So, who better than one of them?

The self-effacing Selig said he was only interim commissioner—which is why they let him pass the operation of the Brewers to his daughter, starting his reign with a massive conflict of interest.

In year 13, they sold the team. Now in year 21, Selig is three behind the longest-serving commissioner, Kenesaw Mountain Landis.

Along the way, Selig may have promised to pass the torch to any owner who expressed an interest in it, as he did with the Texas Rangers’ George W. Bush, who dreamed of being the next Landis.

Vincent says W. told him Selig was grooming him for the job—“and he tells me that he can deliver it.”

Vincent said he thought Selig wanted the job. Replied Bush: “He told me that I’m still his man but that it will take some time to work out.”

Happily or not for Bush, he tired of waiting and became president of the United States. (Although in 2008 when he was about to leave office, a childhood friend insisted to Vanity Fair’s Gail Sheehy that W. still hoped to get that call from Selig.)

If the tentacles stretch into the White House, this wasn’t a minor tacit alliance, but it’s more like “Lifestyles of the Rich and Famous” or “Beverly Hillbillies” than Oliver Stone’s next project.

Compared with A-Rod, cheaters who confessed errors in judgment, etc., like Texas’ Nelson Cruz, look like heroes.

“We’ve got his back and we love him and we’re going to support him as a family,” shortstop Elvis Andrus said of Cruz. “That’s what we do.”

Unlike the Giants who wouldn’t let Melky Cabrera play last postseason, the Rangers will welcome Cruz back this fall.

By accepting this season’s 50-game suspension, Cruz, who left with 27 homers, will be free and clear as a free agent ... or hello, mega-bucks!

In Detroit, everyone said similar things about Jhonny Peralta, even if former pitcher Denny McLain said he should have fought the suspension but was “more concerned with next year, starting clean, rather than helping the club this year.”

Peralta will also be a free agent.
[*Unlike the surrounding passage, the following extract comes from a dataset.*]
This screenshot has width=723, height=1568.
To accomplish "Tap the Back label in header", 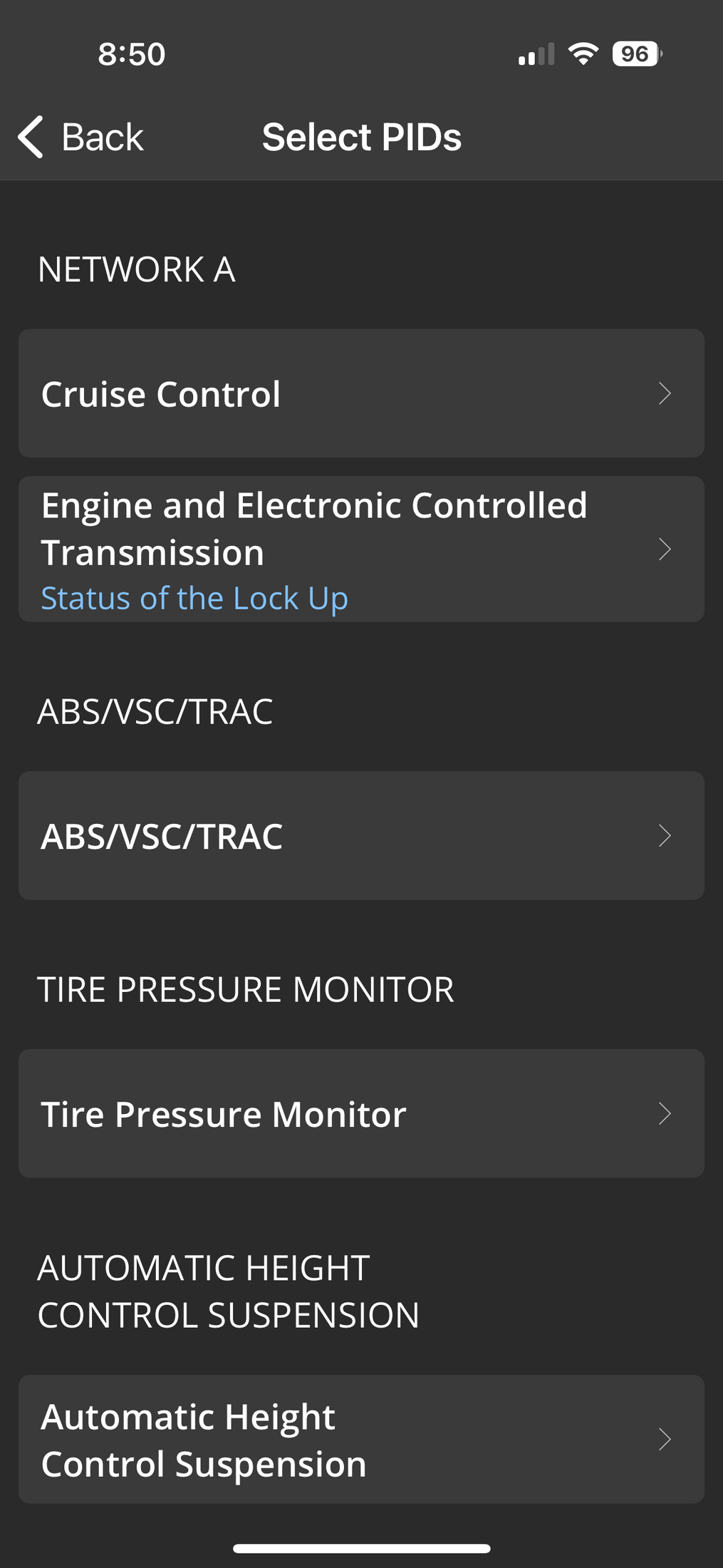I will coord(103,137).
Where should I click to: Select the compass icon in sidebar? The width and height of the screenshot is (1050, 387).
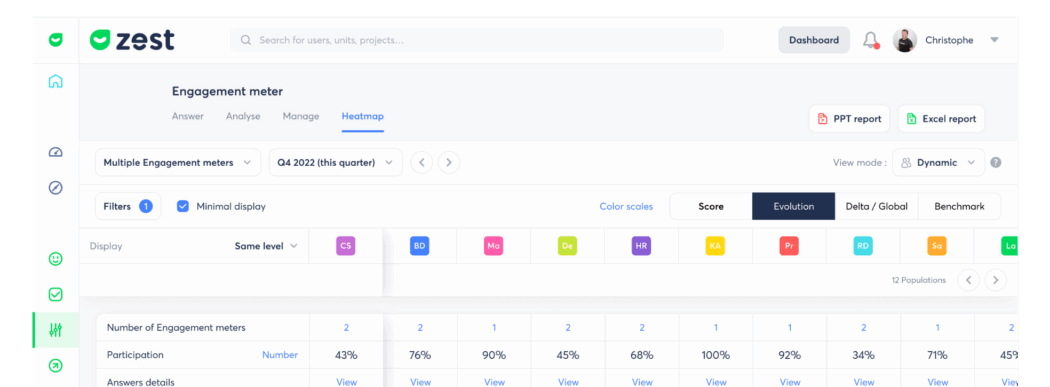[x=56, y=187]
McLain, of course, is McLain, tipping his real concern by noting that he lost $45,000 in his three-month suspension in 1970, since he was making only $90,000.
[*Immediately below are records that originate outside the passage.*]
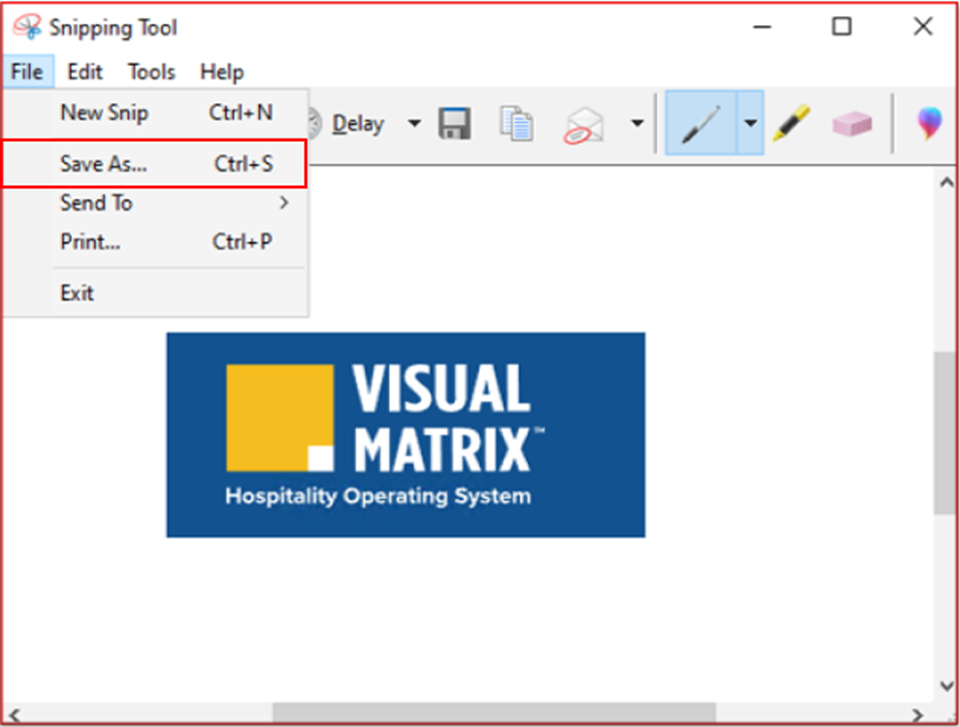Expand the Delay dropdown arrow
This screenshot has height=727, width=960.
(x=414, y=124)
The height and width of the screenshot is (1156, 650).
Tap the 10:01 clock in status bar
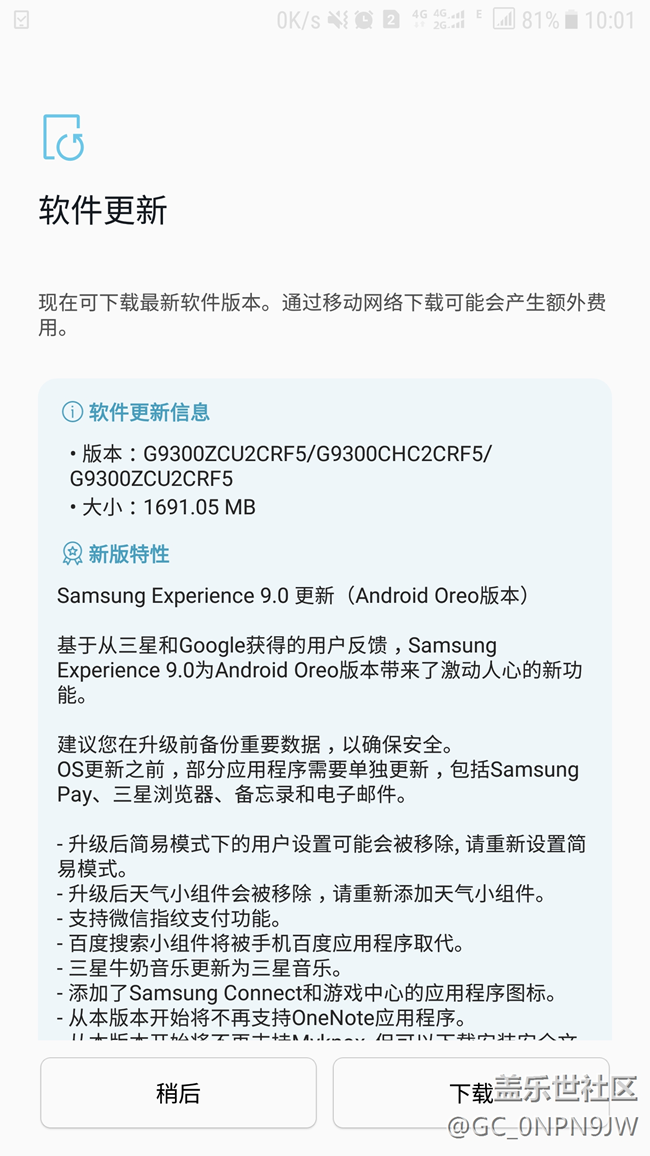[x=609, y=20]
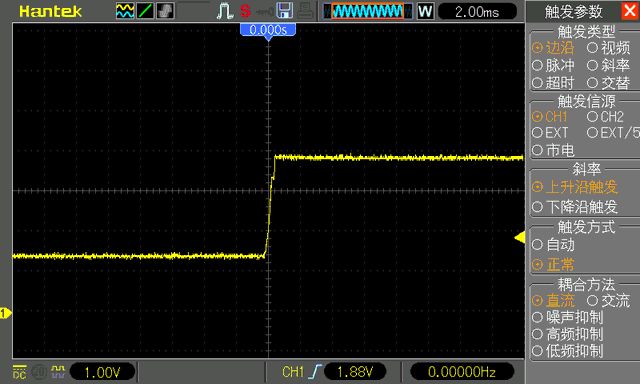Click the 1.00V vertical scale readout
The image size is (640, 384).
(x=102, y=372)
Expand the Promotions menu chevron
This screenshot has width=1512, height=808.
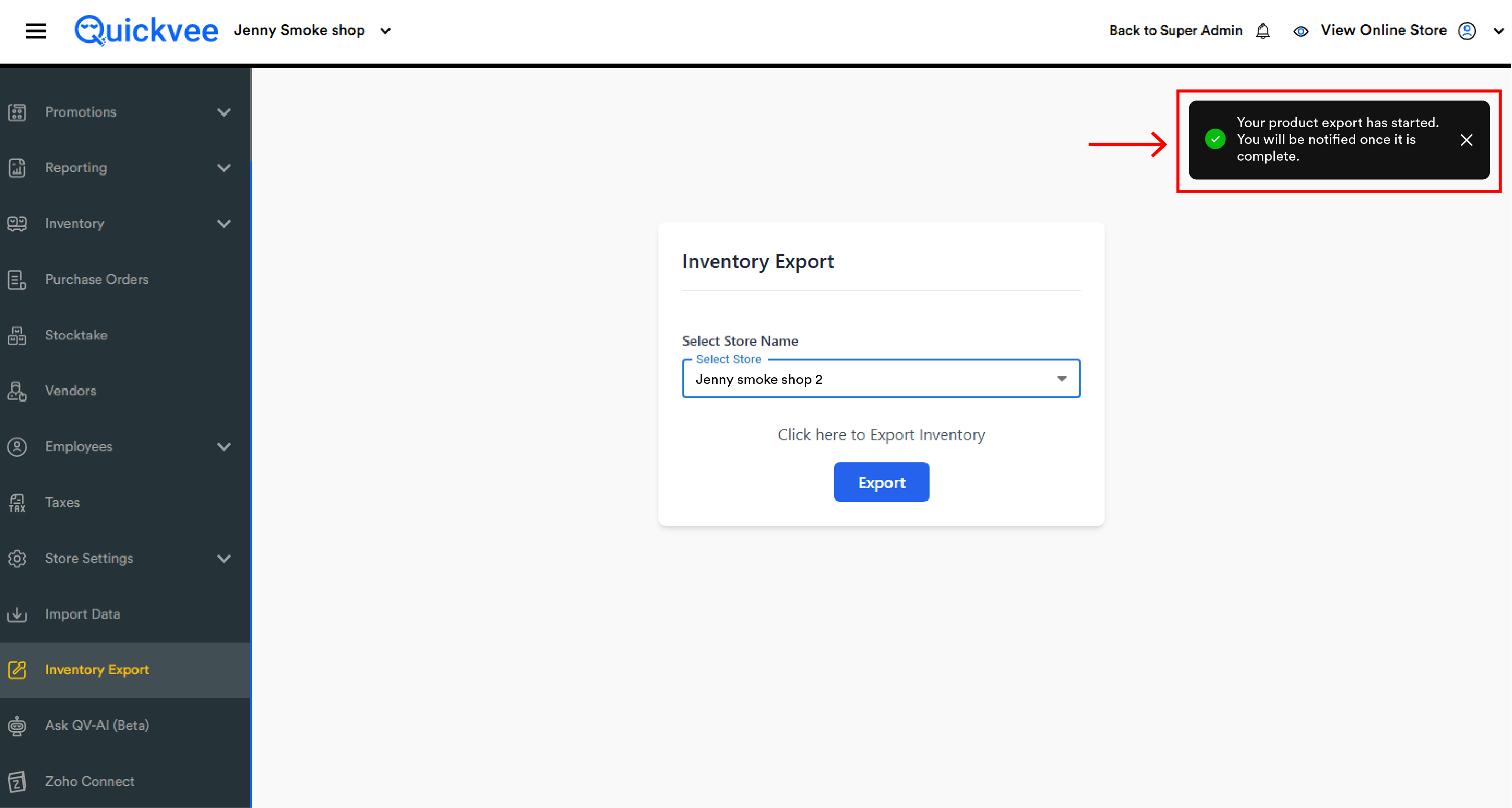point(224,112)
“Today, that’s what they make in a day,” McLain lamented to the Detroit Free Press on his own behalf.

Unfortunately for McLain, the paper ran a picture of him at the ballpark with another former Tiger, Jon Warden, next to slender starter Justin Verlander, who looked like a flagpole with two blimps.
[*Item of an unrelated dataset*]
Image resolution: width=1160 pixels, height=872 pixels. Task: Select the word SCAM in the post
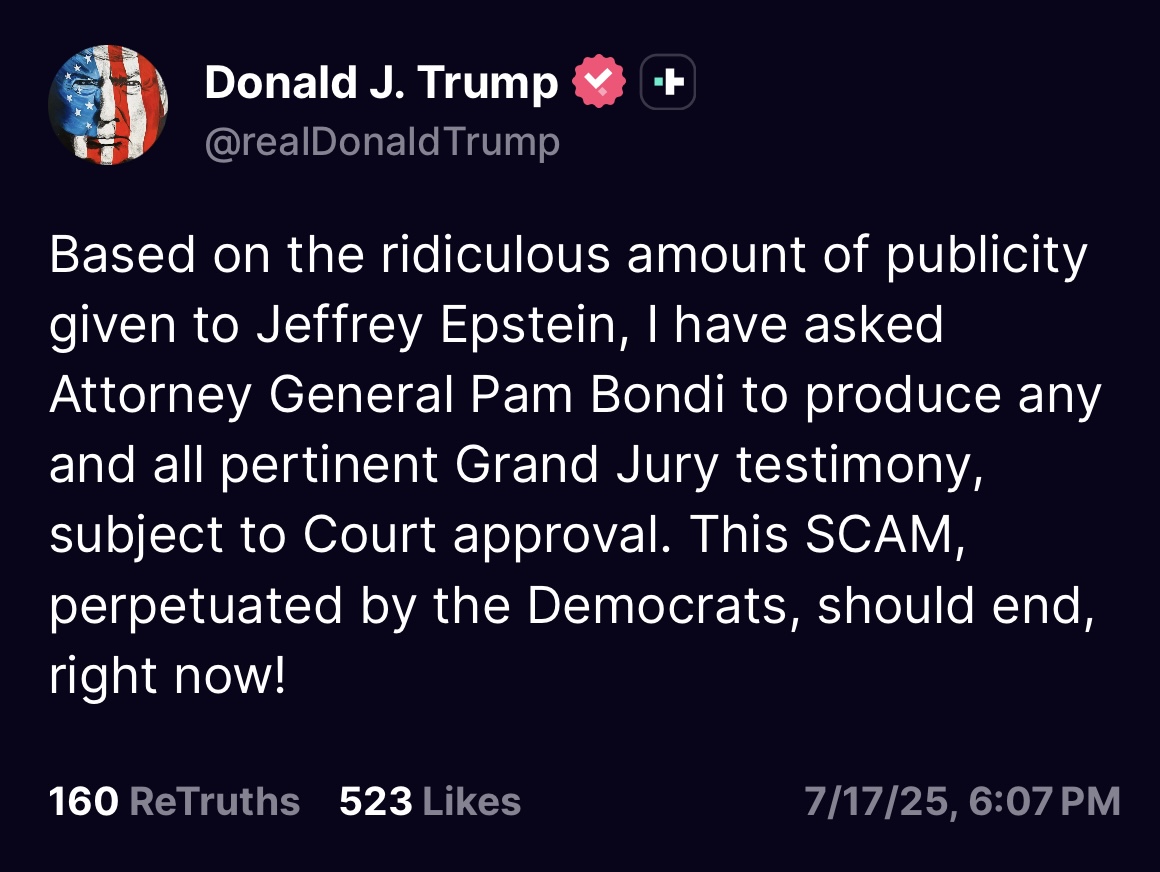tap(880, 534)
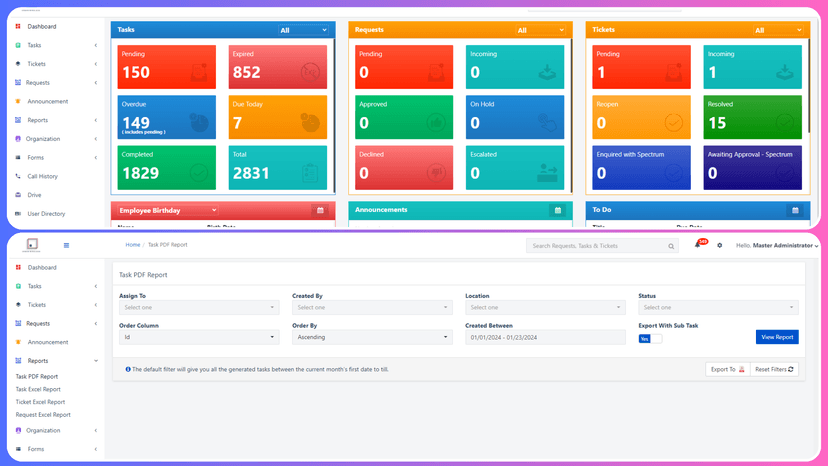This screenshot has width=828, height=466.
Task: Click the Created Between date range field
Action: click(x=544, y=338)
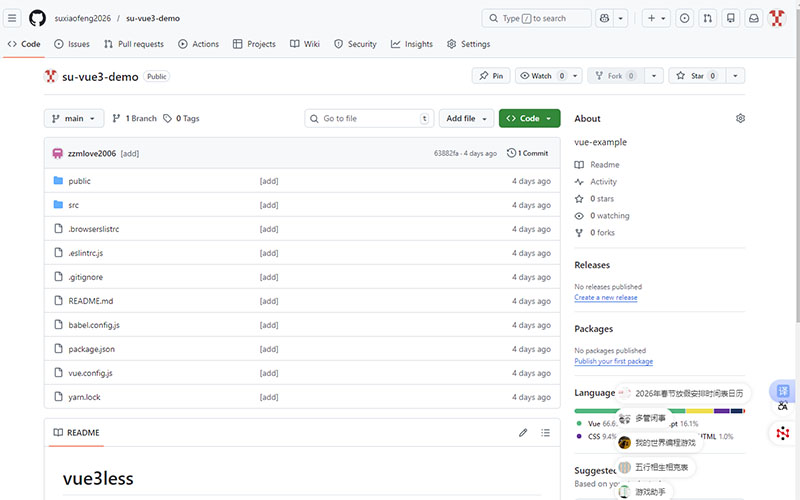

What does this mean, aside from the fact that MLB could pick a fan from the stands who might be able to run the league as well as Selig?

For sure, it means there are fewer heroes than people think there are.

Also fewer competent people in high positions.

Not that the National Pastime won’t always have a place in our hearts, even if it’s like the circus coming to town.

Oh, and judging from the picture of McLain and Warden, playing in the big leagues, as well as being commissioner, or owner, just may be hazardous to your health.